Ela deixa o conforto da sua vida — o seu “verdadeiro amor”, o seu reino — para ir atrás da sua irmã por sentir que essa é a coisa que precisa fazer. Encontra Kristoff logo no início da ainda desconhecida aventura, e ele, junto de Sven, se torna a sua forma de alcançar o seu objetivo — trazer Elsa de volta para casa, acabar com o inverno eterno. Assim, juntos, fogem de lobos selvagens, atravessam montanhas de gelo e encontram Olaf, mais um personagem cuja função (inicial) é apontar o caminho até o destino, até que, enfim, chegam à Rainha de Gelo. No confronto entre as duas, porém, a harmonia desejada por Anna não se transforma em realidade, e ela acaba sendo atingida no coração pelo gelo de Elsa. Começa, assim, o ponto mais baixo da sua trajetória de transformação.

Kristoff leva a recém-conquistada amiga aos seus curandeiros, os trolls. Sem que seja do conhecimento de nenhum deles, ele, na verdade, a leva de volta ao lugar em que a sua história (enquanto ser humano) teve início, ao lugar que marcou o seu rompimento com Elsa. Lá, descobrem que a única forma de salvá-la é com uma prova de amor verdadeiro, o que os faz imediatamente pensar em Hans, até então esquecido pelo enredo e deixado no comando de Arendelle. O retorno para casa, que marca o final da trajetória descrita por Campbell, parece então começar.

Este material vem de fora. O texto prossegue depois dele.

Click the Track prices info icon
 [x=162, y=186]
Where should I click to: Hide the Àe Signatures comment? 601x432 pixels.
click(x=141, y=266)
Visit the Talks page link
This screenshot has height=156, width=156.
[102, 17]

Uma vez em Arendelle, porém, Hans assume a sua verdadeira face: a de vilão ganancioso, que quer dominar o reino, ainda que isso signifique a morte da sua suposta amada. Deixada para morrer em um quarto, o espectador enfim compreende que a trajetória de Anna só agora atingiu o ponto mais baixo: o momento da transformação — associada metaforicamente à morte — começa quando ela, de volta à solidão da qual fugia, passa a entender que o outro não é capaz de salvá-la de fato. Somente ela pode fazê-lo. Acompanhada apenas por Olaf, que tenta oferecer a ela algum conforto temporário, Anna enfim é obrigada a encarar a questão que ignorou durante a maior parte da sua vida e é a partir da reflexão imposta a si pela jornada que ela, enfim, é capaz de concluir sua missão.

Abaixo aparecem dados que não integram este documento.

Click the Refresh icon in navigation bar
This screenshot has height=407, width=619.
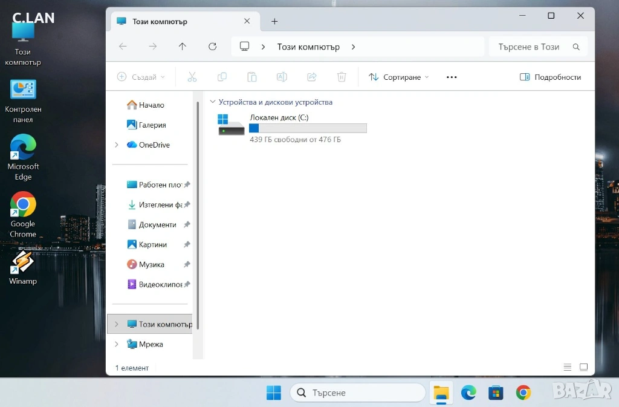click(212, 47)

No meio da tempestade de neve, quando deve optar por salvar a própria vida ou a vida de Elsa, não escolher o amor verdadeiro é o modo de Anna deixar evidente que aprendeu a sua lição: se o outro importa, não importa apenas porque a completa. Proteger a irmã mais velha culmina na sua morte figurativa absoluta — ela se transforma, afinal, em uma estátua de gelo —, mas também é o que permite que ela viva novamente: o ato de amor verdadeiro não é de outrem sobre ela, mas dela mesma sobre o outro e, em certa medida, sobre si mesma. Anna se salva, enfim, sozinha; sem que Elsa encerre o inverno e sem que Hans ou Kristoff a prometam amor eterno. Alcança, dessa forma, o seu final feliz: o retorno para um reino seguro, com as pessoas que ama, carregando não apenas a lição aprendida como também o presente que advém dela — a amizade que a irmã lhe oferece, a promessa de uma cumplicidade antes inexistente.

É somente para Anna o final feliz de Frozen. E é porque apenas ela o recebe que temos, enfim, seis anos mais tarde, a segunda metade dessa história — Frozen II.

Olaf: um interlúdio

Como mencionei anteriormente, enquanto Elsa cria o seu castelo de gelo, ela também cria e dá vida a uma outra figura: Olaf. O boneco de neve que fazia parte da infância dela com sua irmã mais nova e adora o verão é parte fundamental da história de Anna e da sua travessia — afinal, é ele quem a leva até Elsa —, mas seria ingenuidade acreditar que seu papel acaba por aí.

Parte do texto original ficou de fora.